Quelques impressions Guy Wittouck, prêtre retraité du Brabant wallon à l’occasion de sa participation au G 1000, participant à la table bilingue 12 du G 1000(11/11/2011).
« Tiré au sort à partir de l’annuaire téléphonique – je ne suis mentionné ni dans les paroisses ni par une qualification(Abbé, prêtre, etc..;) – je me suis senti obligé comme citoyen d’y participer.
Je voudrais d’abord mentionner l’organisation très poussée jusque dans les détails : ce n’est qu’à mon retour que j’ai découvert LA FONDATION POUR LES GENERATIONS FUTURES – dont le Président est le Professeur François OST des FUSL et l’Administrateur Délégué est Benoît DERENNE(un des deux animateurs de la journée) – sans laquelle cette idée, sans doute tout à fait folle, de David VAN REYBROUCK, anthropologue et écrivain, relayé par Paul HERMANT, chroniqueur à la RTBF : un souci constant a été de ne pas influencer les participants dans un sens ou l’autre(les introductions francophone et flamande aux thèmes de discussion ne voulaient qu’amorcer une discussion « par table » sans imposer de solutions).
Ce que je retiens de cette journée :
C’est une expérience à vivre et c’est là l’essentiel : personnellement, je pense que c’est d’abord une critique de la situation actuelle mais que c’est aussi une utopie qui vise à conscientiser à la fois les politiques et les populations. Faut-il en attendre quelque chose ? Je ne sais pas…Pour moi, la population est plus modérée que les médias ne le reflètent et les politiques sont trop soucieux d’idéologies et de scrutins passés et futurs.
On a peur des extrémistes, on se polarise sur quelques situations exceptionnelles et on n’est guère ouvert à l’autre. Peur des extrémistes ? Ils n’étaient pas visibles et n’ont pas eu d’impact : finalement, les « gens » sont bien plus raisonnables qu’on ne croit….Polarisation sur des situations ponctuelles ? Insécurité, manifestations, grêves sont relayées par les medias bien au delà de leur importance réelle, alors qu’elles sont déréalisées sur le papier ou l’écran…Ouverture à l’autre ? C’est sans doute depuis la création du monde, mais les différences sont devenues des antagonismes(homme – femme, Noir – Blanc, Musulman – Chrétien, Flamand – Francophone) et la rancoeur des « humiliés » est sans doute un Everest psychologique . Ce n’est que par le dialogue et la connaissance qu’on arrivera lentement à faire quelques pas.
L’importance donnée à l’argent : il me semble que le bonheur n’est pas proportionnel à la grosseur du portefeuille et tous les combats sociaux semblent ignorer l’importance de l’ambiance, de l’estime de soi:est-ce qu’un taux de croissance vaut le prix qu’on lui donne ? S’ajoute à cela le caractère conservateur de beaucoup de regrets : on entre à reculons dans une modification essentielle de civilisation.
L’influence perverse des medias sociaux : il suffit de voir comment on a annoncé le G 1000 en reprenant littéralement des documents fournis par les organisateurs sans aucune information personnelle ; ensuite, on se contente d’un micro-trottoir ou d’interviews « à chaud » alors qu’il faudra encore du temps pour revenir sur ce qui a été vécu. On a également noté, au moins du côté francophone, le caractère « absurde » des émissions dominicales « Faire le point » et « Controverse » : on voudrait faire de la désinformation et jeter de l’huile sur le feu à jet continu qu’on les copierait.

MATÉRIEL
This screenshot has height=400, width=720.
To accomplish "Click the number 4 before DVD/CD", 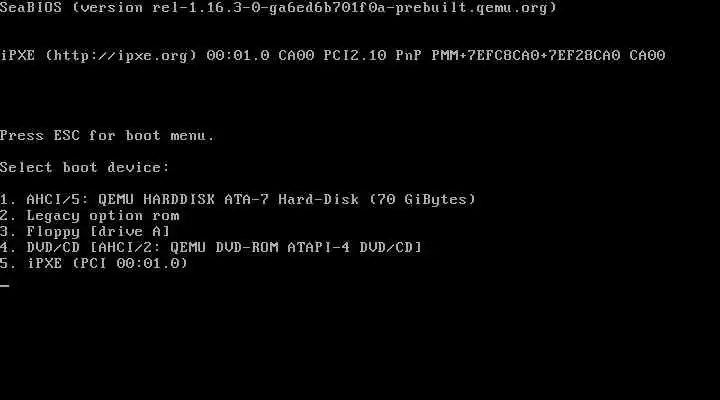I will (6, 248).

---

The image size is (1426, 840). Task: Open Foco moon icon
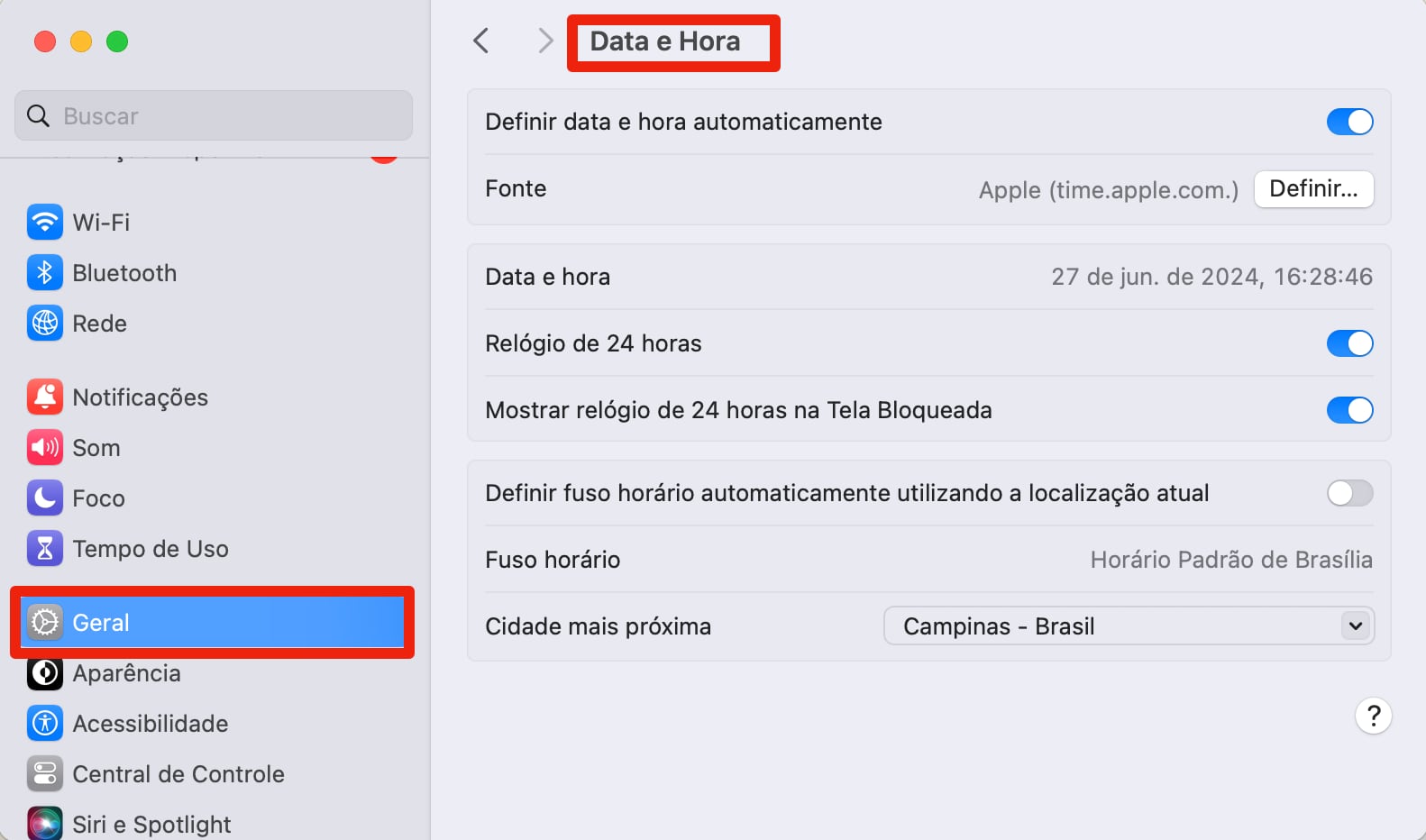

TÂCHE DONNÉE
Selon le témoignage sur le G 1000, comment l'auteur a-t-il été choisi pour y participer ?

BONNE RÉPONSE
Par tirage au sort à partir de l'annuaire téléphonique.